(Saved entries)
━━━━━━━━━━━━━━━━━━━━━━━━━━━━━━
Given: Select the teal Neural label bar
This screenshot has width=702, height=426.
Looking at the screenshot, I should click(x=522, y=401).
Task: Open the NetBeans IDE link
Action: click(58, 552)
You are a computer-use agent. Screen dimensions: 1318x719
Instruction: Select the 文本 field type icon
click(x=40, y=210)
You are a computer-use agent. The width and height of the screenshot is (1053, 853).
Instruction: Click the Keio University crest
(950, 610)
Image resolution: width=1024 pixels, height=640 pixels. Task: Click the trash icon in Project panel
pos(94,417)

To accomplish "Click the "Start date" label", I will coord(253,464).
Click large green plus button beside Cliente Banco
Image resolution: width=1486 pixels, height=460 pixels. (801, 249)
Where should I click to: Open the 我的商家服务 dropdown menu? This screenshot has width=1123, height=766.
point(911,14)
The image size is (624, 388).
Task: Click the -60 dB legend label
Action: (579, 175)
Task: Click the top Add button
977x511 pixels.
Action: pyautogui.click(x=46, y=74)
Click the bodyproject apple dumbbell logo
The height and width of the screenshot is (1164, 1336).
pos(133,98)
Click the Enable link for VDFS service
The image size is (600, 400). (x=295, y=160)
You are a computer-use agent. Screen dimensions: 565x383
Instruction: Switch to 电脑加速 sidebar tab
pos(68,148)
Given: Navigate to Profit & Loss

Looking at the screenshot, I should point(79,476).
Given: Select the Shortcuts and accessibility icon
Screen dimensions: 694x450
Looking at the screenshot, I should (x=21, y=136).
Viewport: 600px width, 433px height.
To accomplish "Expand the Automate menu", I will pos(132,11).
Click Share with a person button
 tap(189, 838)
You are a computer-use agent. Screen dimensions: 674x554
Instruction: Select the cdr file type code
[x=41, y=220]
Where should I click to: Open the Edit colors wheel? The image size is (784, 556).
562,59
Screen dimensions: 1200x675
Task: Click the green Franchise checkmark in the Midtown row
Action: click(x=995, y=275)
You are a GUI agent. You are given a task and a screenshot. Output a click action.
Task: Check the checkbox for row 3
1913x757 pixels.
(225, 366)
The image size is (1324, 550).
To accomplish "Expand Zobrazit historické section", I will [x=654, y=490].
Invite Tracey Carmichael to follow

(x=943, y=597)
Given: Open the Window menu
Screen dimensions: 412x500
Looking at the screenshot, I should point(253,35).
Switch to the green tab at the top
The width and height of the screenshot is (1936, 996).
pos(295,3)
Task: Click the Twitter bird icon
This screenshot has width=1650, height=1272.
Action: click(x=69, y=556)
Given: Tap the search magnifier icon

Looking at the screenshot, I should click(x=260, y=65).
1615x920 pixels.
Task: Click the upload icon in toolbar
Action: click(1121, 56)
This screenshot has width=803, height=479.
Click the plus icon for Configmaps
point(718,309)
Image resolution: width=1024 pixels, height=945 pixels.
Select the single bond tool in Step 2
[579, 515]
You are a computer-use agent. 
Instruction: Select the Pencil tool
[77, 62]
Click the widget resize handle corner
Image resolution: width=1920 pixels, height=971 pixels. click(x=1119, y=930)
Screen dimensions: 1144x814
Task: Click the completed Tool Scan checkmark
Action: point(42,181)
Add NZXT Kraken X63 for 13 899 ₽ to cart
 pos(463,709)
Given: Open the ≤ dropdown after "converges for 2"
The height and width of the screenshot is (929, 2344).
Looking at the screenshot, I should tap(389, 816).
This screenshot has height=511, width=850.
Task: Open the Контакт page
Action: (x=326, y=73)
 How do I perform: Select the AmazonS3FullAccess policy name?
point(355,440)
━━━━━━━━━━━━━━━━━━━━━━━━━━━━━━
Work instruction ▸ Set down only the lines running from the line with "Given: Open the ≤" to the end of the entries above, both included, exactly as they stand.

Answer area ▸
Given: Open the ≤ dropdown after "converges for 2"
The height and width of the screenshot is (929, 2344).
Looking at the screenshot, I should tap(389, 816).
This screenshot has height=511, width=850.
Task: Open the Контакт page
Action: (x=326, y=73)
 How do I perform: Select the AmazonS3FullAccess policy name?
point(355,440)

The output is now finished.